Unconventional Thinking (and Doing)
For the co-hosts of The Radical AI Podcast, Dylan and Jess, two PhD students rooted in values of curiosity, humility, and hope for a better world, they began to interview dozens of scholars in the responsible tech community about a concept they coined “radical AI” and what it means to them, and what unconventional work might look like in AI. Their goal with this project became to resist harmful technologies and how they are created today through community building and collective storytelling, and to continue to co-define this concept. Their Radical AI Podcast and community is still in active exploration of what this work really is in the AI field.

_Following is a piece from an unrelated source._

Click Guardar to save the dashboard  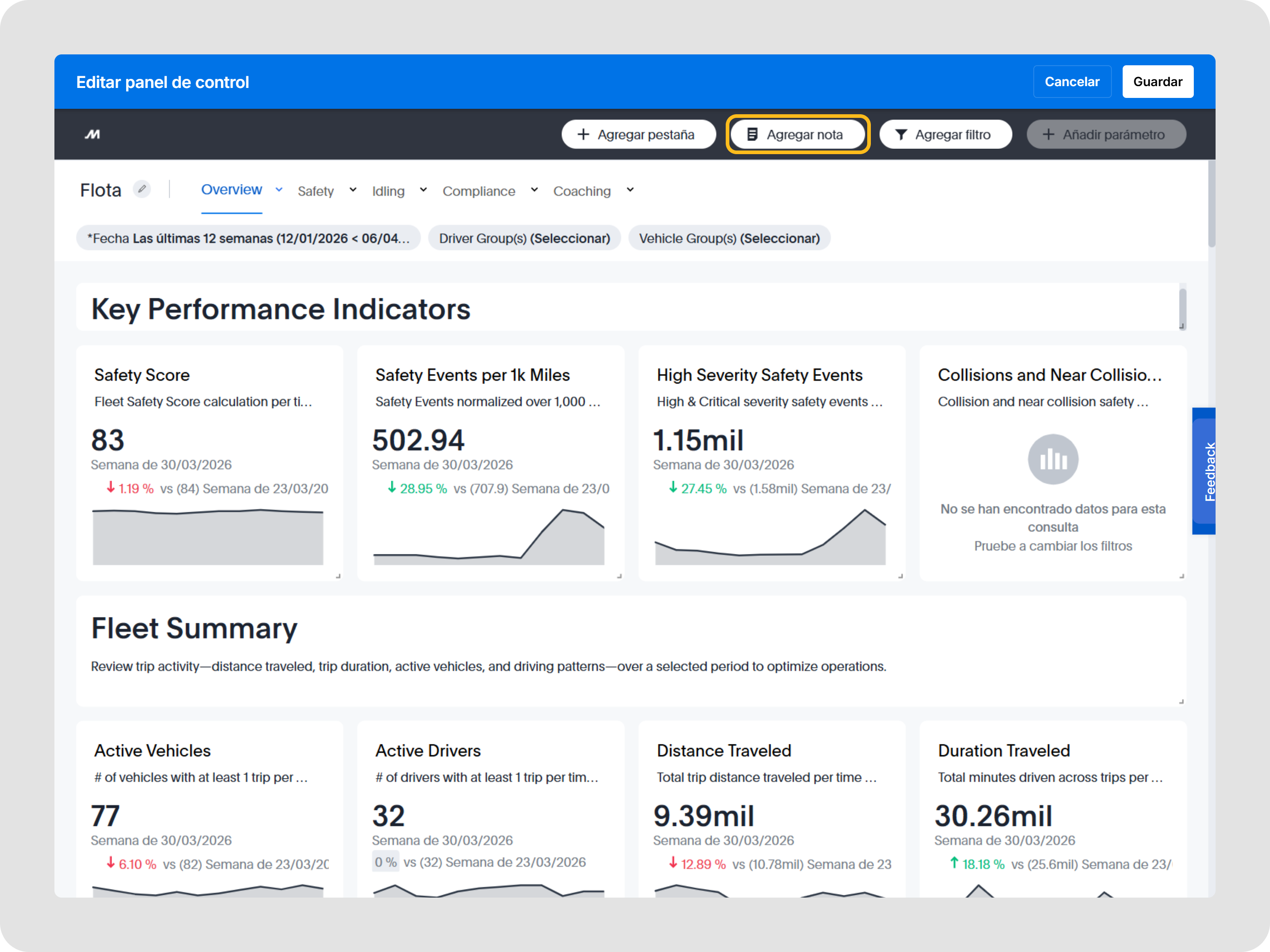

For IEEE SA, we serve as a convener around critical ideas related to technology. When The IEEE Global Initiative on Ethics of Autonomous and Intelligent Systems gathered more than seven hundred global thinkers to create Ethically Aligned Design, many of the ideas that stemmed from that work may have seemed unconventional or “radical” – prioritizing values-based design in systems engineering, for instance. But the multi-disciplinary process of bringing volunteers together from the US, EU, UK, China, Japan, Korea, Australia, India and many other countries meant that one person’s definition of one word or concept meant something completely different to someone else.
So while it may seem simple, actually listening to other people with consensus and curiosity can be one of the most unconventional things anyone can do.
So with the help of Jess and Dylan, our global experts and interviewees, and all of you, that’s exactly what we’re going to do. Start listening to your answer to the question: “What counts most in your life?”